Data entries
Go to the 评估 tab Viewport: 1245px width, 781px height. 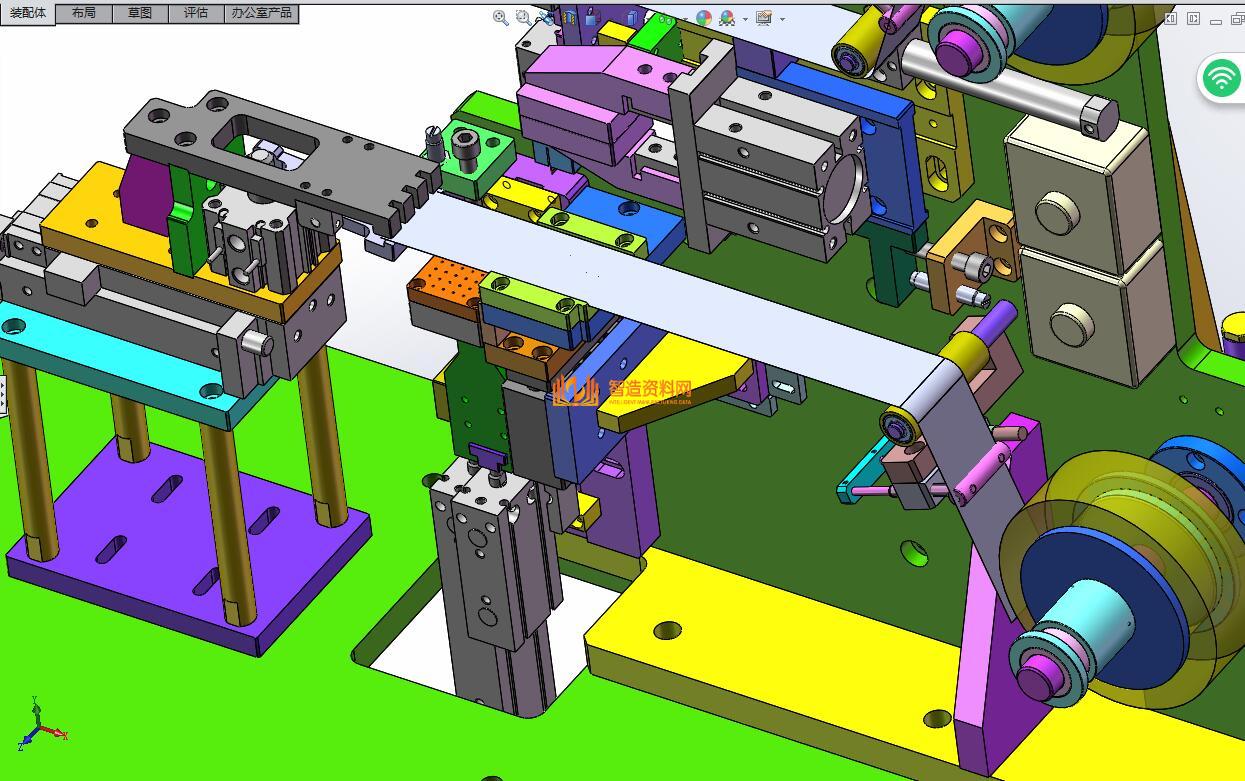pos(196,13)
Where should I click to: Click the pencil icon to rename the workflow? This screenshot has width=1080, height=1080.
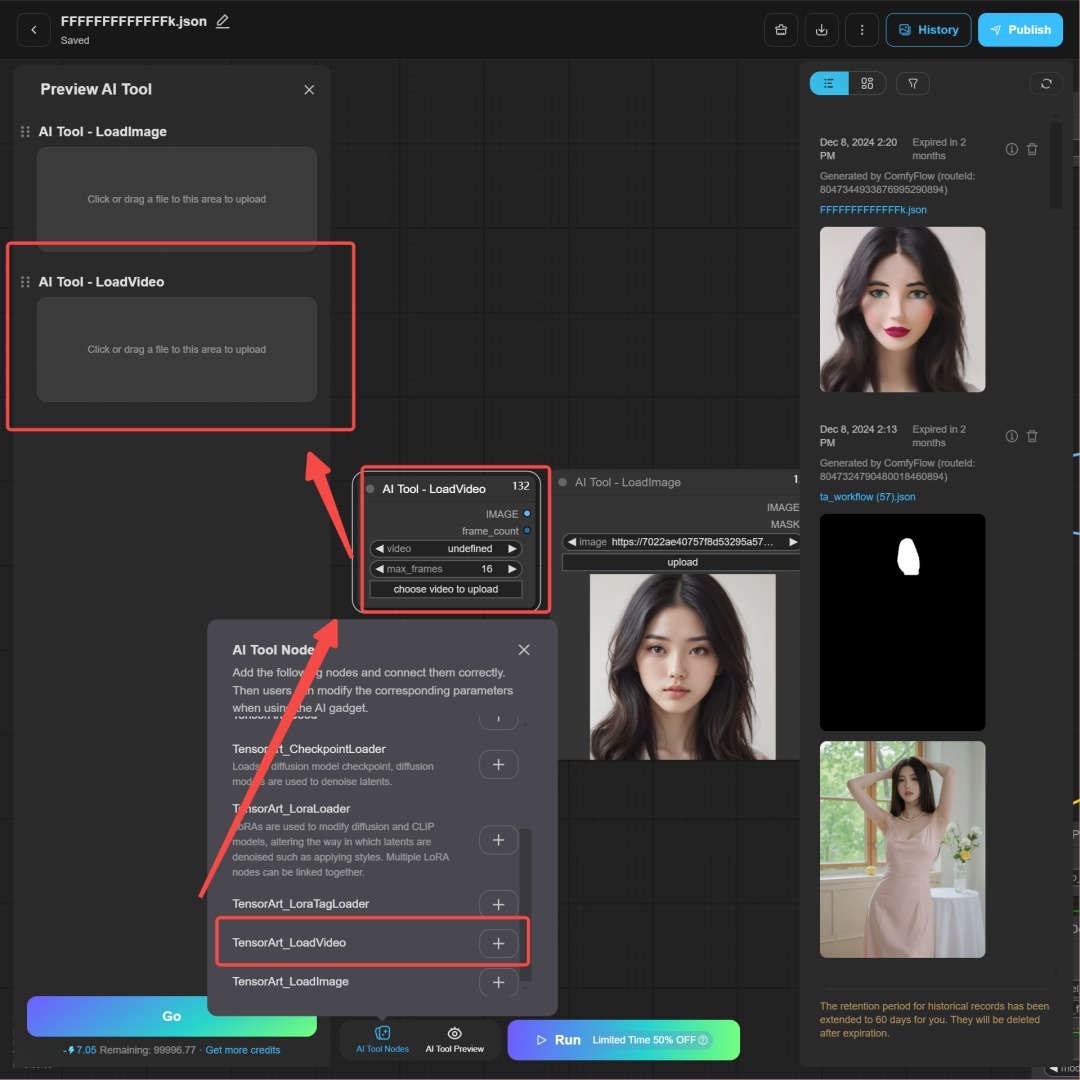pyautogui.click(x=222, y=21)
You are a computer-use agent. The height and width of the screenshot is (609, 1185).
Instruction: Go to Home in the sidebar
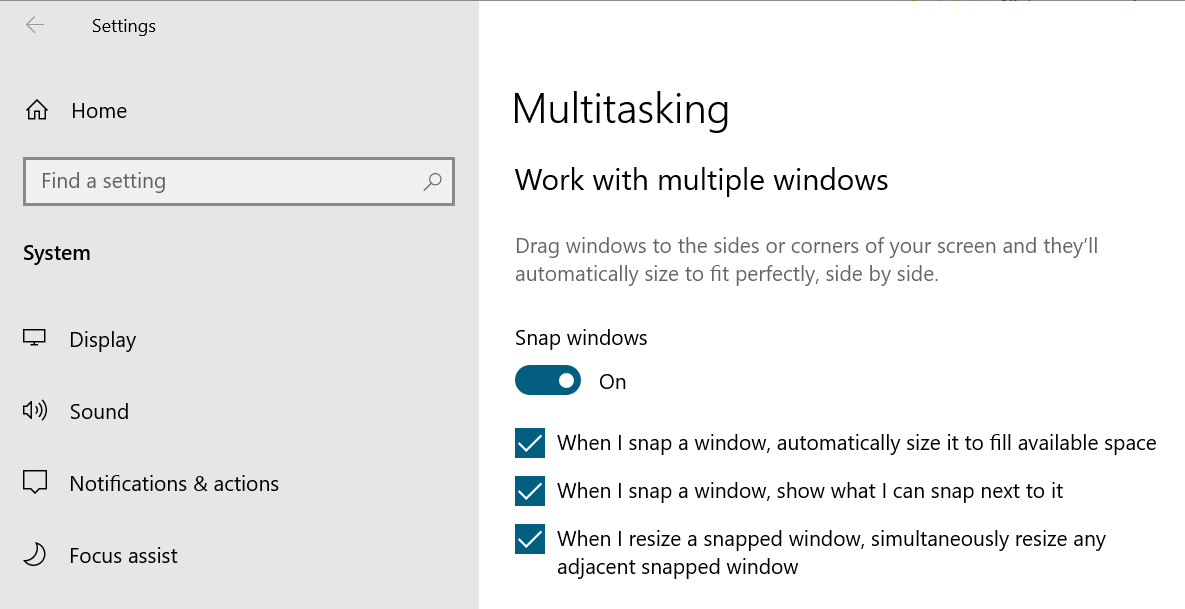pyautogui.click(x=99, y=111)
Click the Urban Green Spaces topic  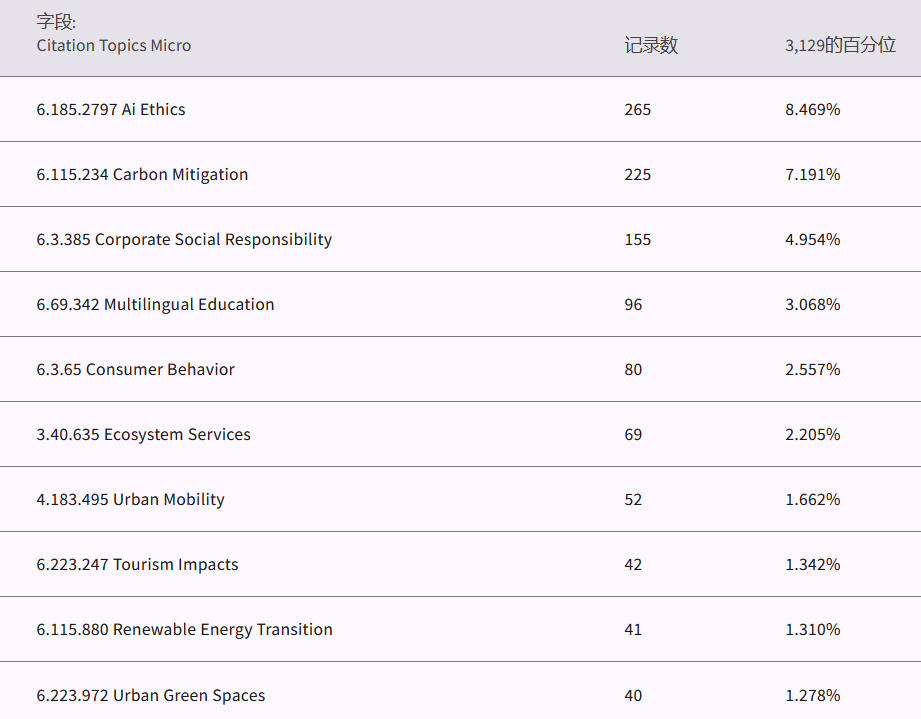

**PROBLEM DETAILS**:
Could you repeat, word for word, the entries from the line with "Where should I" up to and including the last line of the entries, leaving out the pictures?

**TASK RESPONSE**:
Where should I click to: Click the pencil icon to rename the workflow? This screenshot has width=1080, height=1080.
pyautogui.click(x=222, y=21)
You are a computer-use agent. The height and width of the screenshot is (609, 1185).
Instruction: Go to Home in the sidebar
pyautogui.click(x=99, y=111)
Click the Urban Green Spaces topic  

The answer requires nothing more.